### Given text
▬▬▬▬▬▬

GDP growth in the US continued to surprise on the upside while inflation maintained its steady decline. The resilience of consumers in both the US and UK has meant that the ECB, Fed, and BoE have been cautious about their rate outlook and reinforced the stance of ‘higher for longer.’ This outlook supressed markets in September and October but the holding of rates in early November has prompted a feeling we may have hit peak rates.

The pausing of interest rate rises by these three main central banks in the same week was a great boost to economic optimism, that rates are now at their likely highest level. Stock markets took comfort from this and have rallied through most of November. Despite the optimism from stock markets, the real economy is not likely to start a recovery phase for another 12 months.

The global economy is decelerating and for this reason within the next six months the major central banks are expected to start cutting interest rates. The most influential forecast is that the Federal Reserve policy rates will be lower within the next 12 months. This is the same outlook for interest rates in Europe and the UK. Yield curves will steepen as short-term rates start to fall.
With this outlook it is right to maintain and even overweight the bond allocations in our portfolios. We have therefore focused upon UK and US government bonds and investment grade credit. In any rate cutting environment as bond yields fall prices will rise.

All our portfolios have been holding a significant allocation to cash as this has been the most reliable diversifier in 2023. We have however removed our exposure to natural resources as the global demand slows and to property due to high interest rates. We will review these holding in the future.

We expect to maintain our overweight in the US and to international markets and increased further our exposure to emerging markets and Japan but eased down our holdings in Europe, UK, and Asia.

▬▬▬▬▬▬

### Requests
A - Swap "natural resources" for "commodities" in the market commentary, beginning at the words "All our portfolios" and stopping after "UK, and Asia.".
B - State whether each statement agrees with the market commentary, answering yes or no and quoting the deciding words: (i) stock markets rallied through most of November; (ii) the portfolios increased their exposure to property; (iii) holdings in Japan were reduced.

### Data records
▬▬▬▬▬▬

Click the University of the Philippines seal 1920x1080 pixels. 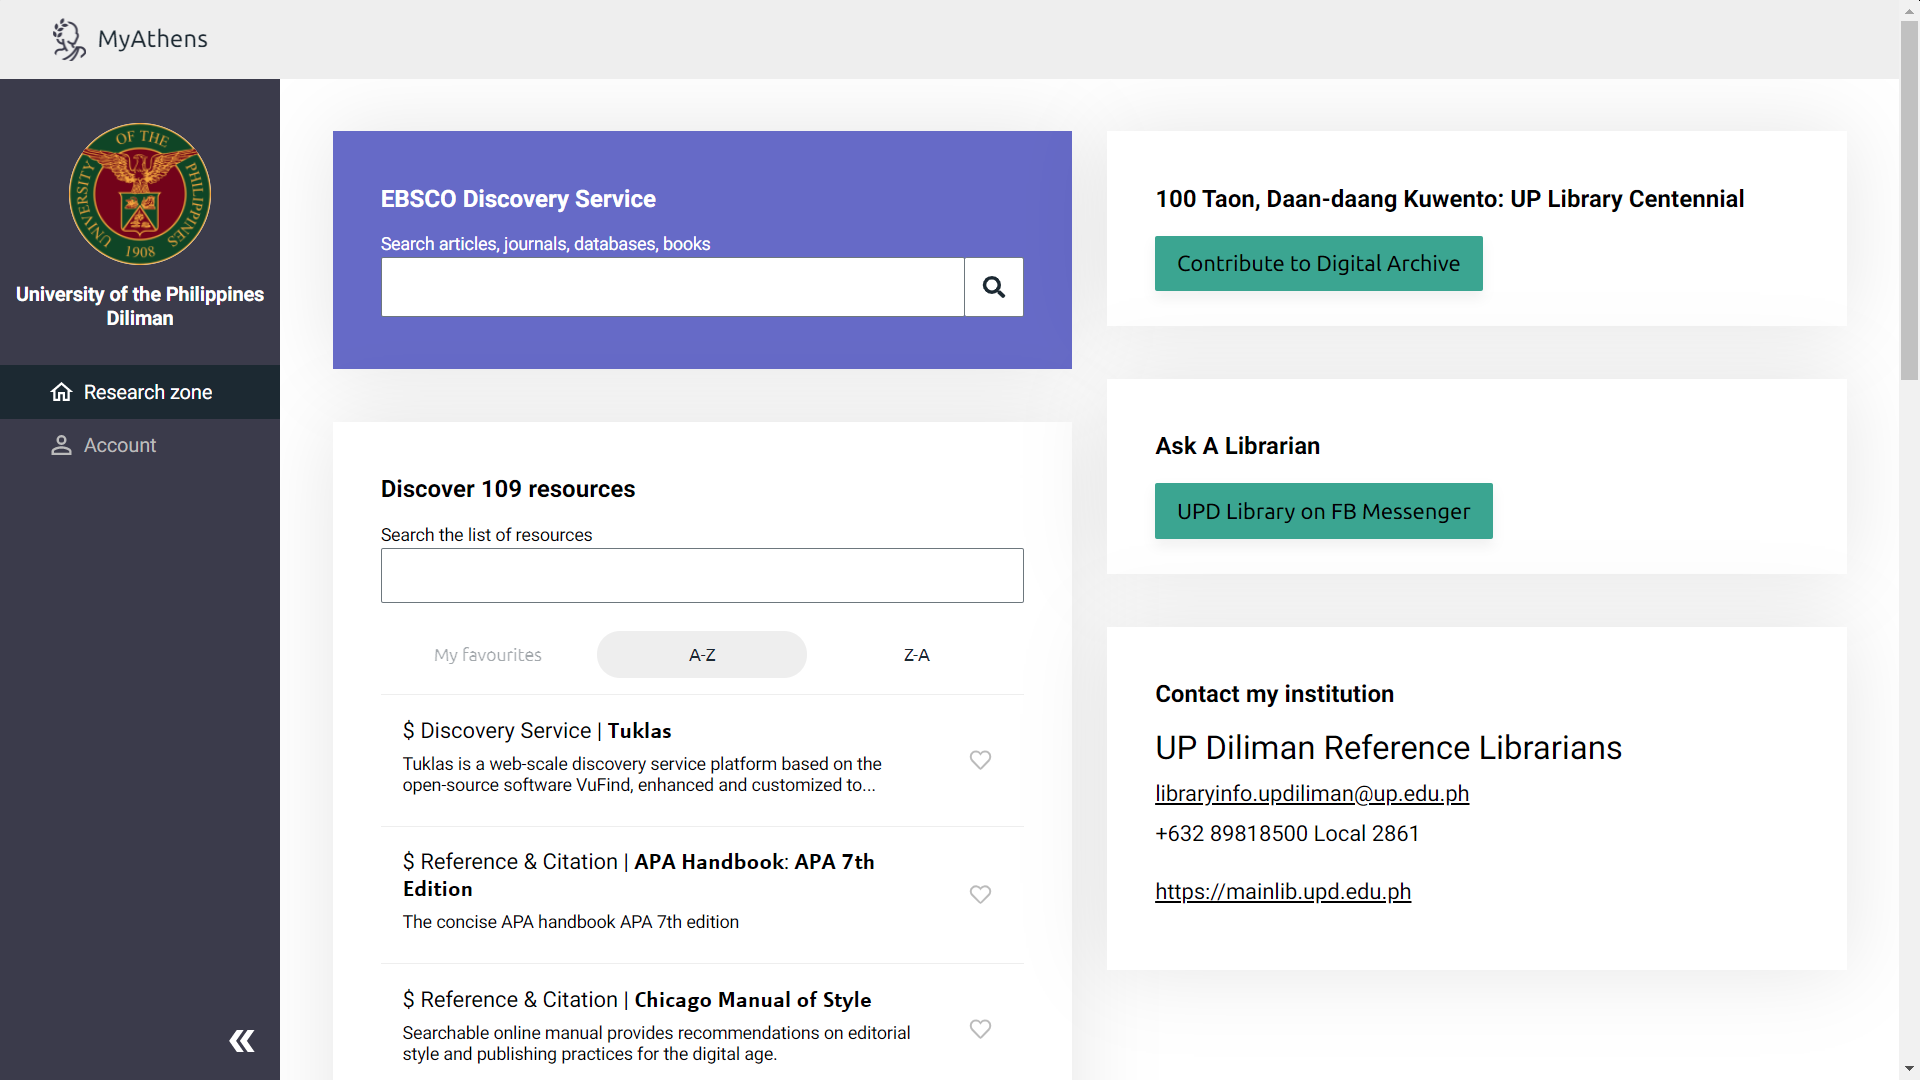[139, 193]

▬▬▬▬▬▬

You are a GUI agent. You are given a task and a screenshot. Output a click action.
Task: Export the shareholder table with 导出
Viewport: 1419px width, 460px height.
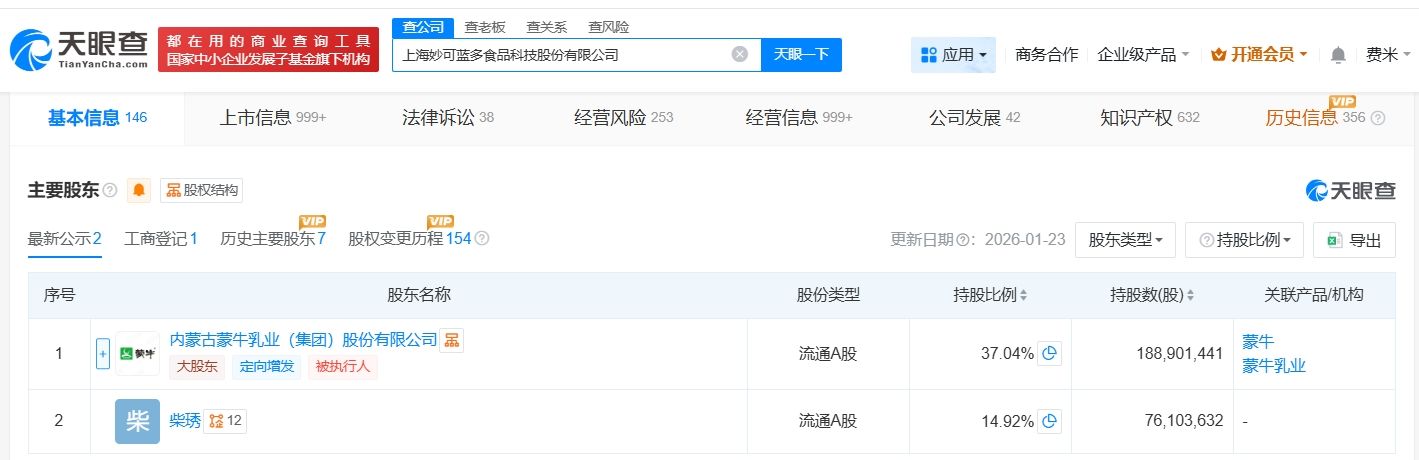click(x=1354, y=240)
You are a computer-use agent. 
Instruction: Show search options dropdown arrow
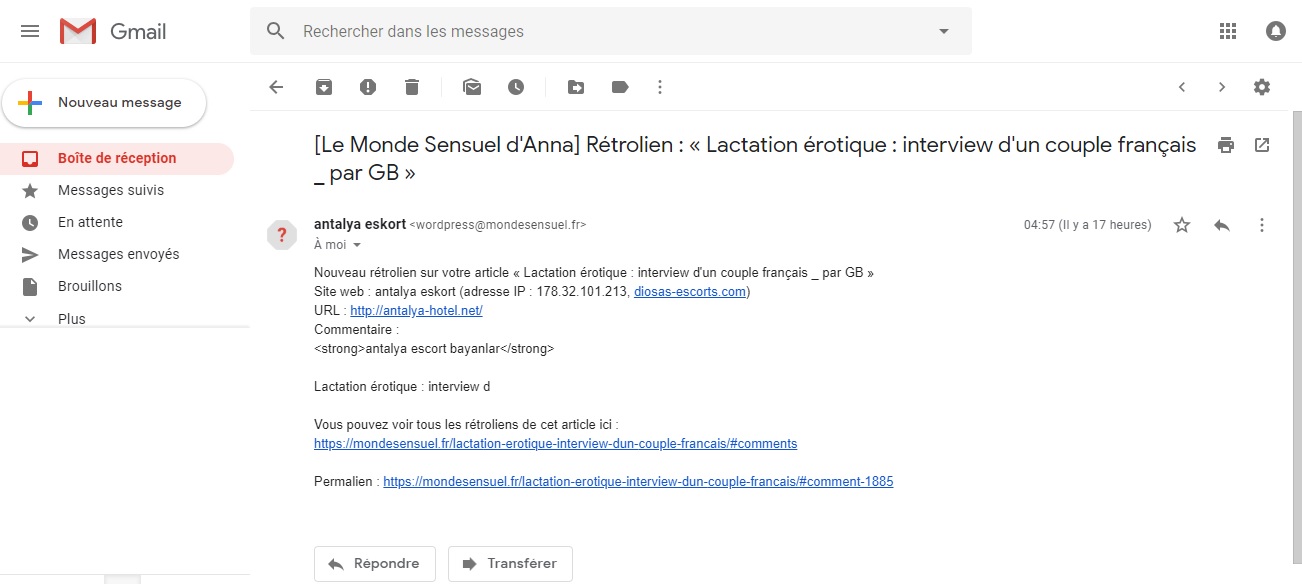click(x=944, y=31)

▬▬▬▬▬▬

### Expected answers
A -
All our portfolios have been holding a significant allocation to cash as this has been the most reliable diversifier in 2023. We have however removed our exposure to commodities as the global demand slows and to property due to high interest rates. We will review these holding in the future.

We expect to maintain our overweight in the US and to international markets and increased further our exposure to emerging markets and Japan but eased down our holdings in Europe, UK, and Asia.

B -
(i) Yes: "Stock markets took comfort from this and have rallied through most of November."
(ii) No: "We have however removed our exposure to natural resources as the global demand slows and to property due to high interest rates."
(iii) No: "increased further our exposure to emerging markets and Japan"